Requirement Analysis
npx machina-cli add skill h315uk3/symbiosis/requirement-analysis --openclawRequirement Analysis Skill
This skill transforms raw interview data into structured, actionable requirement specifications.
When to Use This Skill
Use this skill after completing a requirement elicitation interview (e.g., via /good-question) when you have:
- Collected answers across multiple requirement dimensions
- Raw notes from developer conversations
- Unstructured information that needs formalization
Do not use this skill:
- During active interviews (use it after information gathering is complete)
- For code analysis or implementation tasks
- When requirements are already well-structured
What This Skill Does
1. Structure Requirements
Transform raw interview data into a formal specification organized by:
- Purpose: Problem statement, stakeholders, value proposition
- Data: Input/output specifications, data models, transformations
- Behavior: Functional flows, state transitions, business logic
- Constraints: Technical requirements, limitations, dependencies
- Quality: Success criteria, testing requirements, edge cases
2. Detect Issues
Identify and report:
- Ambiguities: Vague or underspecified requirements
- Contradictions: Conflicting statements or incompatible requirements
- Gaps: Missing information critical for implementation
- Assumptions: Implicit assumptions that need validation
3. Generate Implementation Guidance
Provide:
- Architecture Recommendations: Suggested technical approaches
- Risk Assessment: Potential challenges and mitigation strategies
- Testing Strategy: Test scenarios based on requirements
- Open Questions: Remaining uncertainties to resolve
Input Format
PREFERRED: Dimension Data JSON (from /good-question)
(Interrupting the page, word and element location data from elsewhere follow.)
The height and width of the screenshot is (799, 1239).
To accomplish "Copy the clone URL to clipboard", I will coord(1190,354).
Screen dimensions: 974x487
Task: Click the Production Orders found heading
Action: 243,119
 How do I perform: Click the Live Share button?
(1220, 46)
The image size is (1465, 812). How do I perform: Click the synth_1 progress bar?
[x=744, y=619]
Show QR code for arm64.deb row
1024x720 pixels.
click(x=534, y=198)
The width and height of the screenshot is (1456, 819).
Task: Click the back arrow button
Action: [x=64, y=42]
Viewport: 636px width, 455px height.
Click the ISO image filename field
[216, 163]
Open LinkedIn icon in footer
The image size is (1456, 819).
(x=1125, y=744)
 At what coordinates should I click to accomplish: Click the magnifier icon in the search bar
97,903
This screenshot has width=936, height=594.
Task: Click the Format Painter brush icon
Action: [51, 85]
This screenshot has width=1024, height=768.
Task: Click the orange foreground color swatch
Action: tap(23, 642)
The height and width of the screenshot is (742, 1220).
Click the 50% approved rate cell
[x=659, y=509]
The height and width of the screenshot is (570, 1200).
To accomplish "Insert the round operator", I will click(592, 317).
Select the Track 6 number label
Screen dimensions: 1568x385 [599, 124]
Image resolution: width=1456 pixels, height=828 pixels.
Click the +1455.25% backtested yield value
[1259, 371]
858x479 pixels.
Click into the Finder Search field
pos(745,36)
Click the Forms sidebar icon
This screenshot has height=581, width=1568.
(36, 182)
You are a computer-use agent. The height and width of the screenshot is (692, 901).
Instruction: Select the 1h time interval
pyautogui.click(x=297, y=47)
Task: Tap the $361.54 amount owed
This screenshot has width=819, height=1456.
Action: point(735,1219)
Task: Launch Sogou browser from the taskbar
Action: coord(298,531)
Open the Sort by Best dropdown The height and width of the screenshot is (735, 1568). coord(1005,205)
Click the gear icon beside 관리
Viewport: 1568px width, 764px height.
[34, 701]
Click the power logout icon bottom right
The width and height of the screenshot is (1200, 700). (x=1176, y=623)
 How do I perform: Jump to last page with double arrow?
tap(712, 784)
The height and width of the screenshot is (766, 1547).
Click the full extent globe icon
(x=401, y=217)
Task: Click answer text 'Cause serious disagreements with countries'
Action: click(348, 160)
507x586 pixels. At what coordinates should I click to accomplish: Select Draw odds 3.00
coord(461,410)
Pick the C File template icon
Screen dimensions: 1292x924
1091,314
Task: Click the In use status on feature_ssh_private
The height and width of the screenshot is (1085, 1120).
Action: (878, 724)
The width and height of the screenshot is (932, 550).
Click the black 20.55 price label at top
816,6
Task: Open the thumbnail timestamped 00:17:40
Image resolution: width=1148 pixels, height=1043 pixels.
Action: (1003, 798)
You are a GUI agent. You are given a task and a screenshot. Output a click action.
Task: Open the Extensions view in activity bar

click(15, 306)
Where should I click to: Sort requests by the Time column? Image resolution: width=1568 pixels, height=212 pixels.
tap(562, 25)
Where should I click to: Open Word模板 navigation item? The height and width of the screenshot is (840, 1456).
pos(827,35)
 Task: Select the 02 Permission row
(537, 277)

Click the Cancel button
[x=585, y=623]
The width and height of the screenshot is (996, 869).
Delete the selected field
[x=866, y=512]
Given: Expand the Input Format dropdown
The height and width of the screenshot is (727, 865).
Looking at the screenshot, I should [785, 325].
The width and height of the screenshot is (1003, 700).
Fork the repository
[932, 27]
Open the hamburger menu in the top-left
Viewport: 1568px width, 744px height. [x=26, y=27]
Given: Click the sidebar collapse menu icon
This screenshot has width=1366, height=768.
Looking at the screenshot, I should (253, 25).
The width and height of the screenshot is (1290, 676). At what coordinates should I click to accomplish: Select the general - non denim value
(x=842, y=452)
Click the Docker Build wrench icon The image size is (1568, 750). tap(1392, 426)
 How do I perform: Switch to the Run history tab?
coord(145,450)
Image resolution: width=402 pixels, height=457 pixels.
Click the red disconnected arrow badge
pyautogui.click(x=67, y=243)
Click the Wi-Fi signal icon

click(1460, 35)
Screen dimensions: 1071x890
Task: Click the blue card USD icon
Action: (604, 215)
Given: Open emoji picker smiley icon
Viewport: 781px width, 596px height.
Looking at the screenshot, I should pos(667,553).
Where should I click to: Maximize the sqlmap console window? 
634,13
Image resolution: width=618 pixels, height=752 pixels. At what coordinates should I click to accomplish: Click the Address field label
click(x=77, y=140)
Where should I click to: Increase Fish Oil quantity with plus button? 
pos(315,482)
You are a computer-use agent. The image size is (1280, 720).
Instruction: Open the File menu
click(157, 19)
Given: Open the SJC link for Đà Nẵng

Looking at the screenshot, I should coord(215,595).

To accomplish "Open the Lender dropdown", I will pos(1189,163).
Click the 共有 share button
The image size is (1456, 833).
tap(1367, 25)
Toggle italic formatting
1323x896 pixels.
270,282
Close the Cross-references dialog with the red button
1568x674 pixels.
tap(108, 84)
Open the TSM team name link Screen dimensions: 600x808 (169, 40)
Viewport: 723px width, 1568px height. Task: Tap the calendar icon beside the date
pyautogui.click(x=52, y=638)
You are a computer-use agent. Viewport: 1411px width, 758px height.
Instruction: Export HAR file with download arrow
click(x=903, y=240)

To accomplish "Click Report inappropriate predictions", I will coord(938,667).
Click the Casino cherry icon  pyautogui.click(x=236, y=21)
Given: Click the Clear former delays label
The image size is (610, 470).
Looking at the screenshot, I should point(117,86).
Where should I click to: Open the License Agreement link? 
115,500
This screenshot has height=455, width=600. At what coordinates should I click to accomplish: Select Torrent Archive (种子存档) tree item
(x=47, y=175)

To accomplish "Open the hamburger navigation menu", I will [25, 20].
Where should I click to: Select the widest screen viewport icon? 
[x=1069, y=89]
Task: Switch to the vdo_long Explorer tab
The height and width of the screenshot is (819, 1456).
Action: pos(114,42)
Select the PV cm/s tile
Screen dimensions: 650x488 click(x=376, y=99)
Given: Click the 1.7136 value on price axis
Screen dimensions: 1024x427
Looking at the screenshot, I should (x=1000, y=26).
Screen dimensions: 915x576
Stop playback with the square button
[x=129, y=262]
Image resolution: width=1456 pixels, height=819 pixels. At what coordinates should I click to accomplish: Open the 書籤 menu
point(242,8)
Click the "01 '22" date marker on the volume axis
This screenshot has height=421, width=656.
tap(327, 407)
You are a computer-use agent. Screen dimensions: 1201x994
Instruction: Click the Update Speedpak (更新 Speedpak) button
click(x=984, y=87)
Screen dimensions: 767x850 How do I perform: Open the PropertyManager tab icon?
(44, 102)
If invoked after a /good-question interview, provide dimension data in JSON format:
{
"purpose": {
"answered": true,
"content": "English summary of purpose answers with examples",
"examples": 2,
"contradictions": false
},
"data": {
"answered": true,
"content": "English summary of data answers with examples",
"examples": 1,
"contradictions": false
},
"behavior": {
"answered": true,
"content": "English summary of behavior answers with examples",
"examples": 3,
"contradictions": false
},
"constraints": {
"answered": true,
"content": "English summary of constraints answers with examples",
"examples": 1,
"contradictions": false
},
"quality": {
"answered": true,
"content": "English summary of quality answers with examples",
"examples": 0,
"contradictions": false
}
}
CRITICAL: Content fields MUST be in English for uncertainty calculation to work correctly.
ALTERNATIVE: Raw Interview Data
For ad-hoc analysis without /good-question, provide raw interview data:
## Interview Transcript
User said: "I want to build a dashboard..."
Question 1: What problem does this solve?
Answer: "Users need to see their metrics..."
Question 2: What data is involved?
Answer: "User activity logs, API call counts..."
[etc.]
Or as structured notes:
## Collected Information
Purpose: Users need visibility into system metrics
Data: Time-series data from monitoring APIs
Behavior: Real-time updates every 30 seconds
Constraints: Must work in mobile browsers
Quality: No specific test requirements mentioned
Output Format
Structured Requirement Specification
# Requirement Specification: [Project Name]
## 1. Purpose & Context
### Problem Statement
[Clear description of the problem being solved]
### Stakeholders
[Who will use this and how they benefit]
### Success Criteria
[What defines a successful implementation]
---
## 2. Functional Requirements
### Data Requirements
#### Inputs
- **Source**: [Where data comes from]
- **Format**: [Data structure and types]
- **Volume**: [Expected scale]
- **Validation**: [Required validations]
#### Outputs
- **Destination**: [Where results go]
- **Format**: [Output structure]
- **Transformations**: [Processing applied]
### Behavioral Requirements
#### Primary Flow
1. [Step-by-step description]
2. [Decision points and conditions]
3. [State changes]
#### Alternative Flows
- **Scenario**: [Alternative path description]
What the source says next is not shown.